- Moore County Hunt Lands and Mile-Away Farms
- U.S. National Register of Historic Places
- U.S. Historic district
- Location: 1745 N. May St., near Southern Pines, North Carolina
- Coordinates: 35°11′14″N 79°22′00″W﻿ / ﻿35.18722°N 79.36667°W
- Area: 2,852 acres (1,154 ha)
- Built: 1929-1963
- Architect: Moss, William Ozelle; Delehanty, John Bradley Washington
- NRHP reference No.: 13000700
- Added to NRHP: September 9, 2013

= Moore County Hunt Lands and Mile-Away Farms =

Historic farm in North Carolina, United States

Moore County Hunt Lands and Mile-Away Farms, also known as Mile-Away Farms, is a national historic district located near Southern Pines, Moore County, North Carolina.
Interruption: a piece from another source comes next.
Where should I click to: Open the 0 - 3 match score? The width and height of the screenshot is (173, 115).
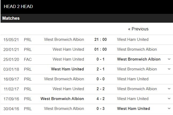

It encompasses 13 contributing buildings, 4 contributing sites, and 5 contributing structures on recreational hunt lands and an assemblage of equine farms and facilities near Southern Pines. They include the Moore County Hunt Lands (c. 1929–1963), a System of Fire Lanes (c. 1934) by the Civilian Conservation Corps, a System of Hunt Trails (c. 1929–1963), a System of Jumps and Fences (c. 1942–1963), a System of Earths (Man-made Fox Dens) (c. 1942–1963), Mile-Away Farms (c. 1942–1963), Mile-Away Farms (c. 1937–1963) including the Moss Residence, Brewster Barn Complex (c. 1948–1963), and The Paddock Jr. (c. 1950–1963).

It was added to the National Register of Historic Places in 2013.